We have been looking at things recently which have made my colleagues interested in hardware again, and which also show how far we have come in being able to manipulate and move large amounts of data.

WorldCat is our union catalogue of about 56 million bibliographic records, which represent approximately a billion holdings. It is about 50 gigabytes in MARC Communications (100+ gigabytes in XML) format and about 23 gigabytes compressed.

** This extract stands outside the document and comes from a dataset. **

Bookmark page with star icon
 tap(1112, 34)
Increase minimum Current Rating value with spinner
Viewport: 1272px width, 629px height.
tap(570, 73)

OCLC Research recently acquired a 24-node (48-cpu) Beowulf cluster with 96 Gigabytes of memory. According to my colleague Thom Hickey, whose team has been working on the machine, the cluster speeds up most bibliographic processing by about a factor of 30. This means that what might have taken a minute now takes two seconds, what might have taken an hour takes two minutes, what might have taken a month takes a day. For jobs that will fit entirely in memory (e.g. a `grep' of WorldCat) avoiding disk i/o gives another factor of about 20, reducing 1-hour jobs down to 6 seconds. We can 'frbrize' WorldCat on the cluster in about an hour.

WorldCat is also now more mobile. Thom has a 40 gig iPod which can accommodate WorldCat on its disk with room left for 5,000 song tracks. Now, you can't do much with the data on the iPod, but you can certainly carry it around. Again, it takes about an hour to get it on and off the iPod.

Thom adds "much as 'quantity has a quality all its own', such a speed-up changes both the approaches that can be taken to solving problems and the type of problems that can be tackled at all. Google typically works with cluster of 3,600 CPUs, raising performance to yet another level."

Comments: 0

Jan 24, 2005
Roy Tennant

I am unbelievably happy to see OCLC Research thinking this way. The key is that this technique "changes both the approaches that can be taken to solving problems and the type of problems that can be tackled at all." No kidding. I mean, a grep of WorldCat, who would have thought? You must be able to find out all kinds of interesting (and troubling) things. I can't believe how much you guys "get it." Now we need the rest of the profession to catch up.

Jan 24, 2005
Randy

Lorcan: Amazing news, and I agree with Roy. My question: where are the instructions for downloading WorldCat to one's iPod, or is this strictly internal to OCLC at the moment? - Randy

Jan 25, 2005
Lorcan

Randy, thanks for this kind note. At the moment this activity is within OCLC Research. We do not currently deliver WorldCat in this way. Certainly makes you think about what types of service model might be possible in the future though!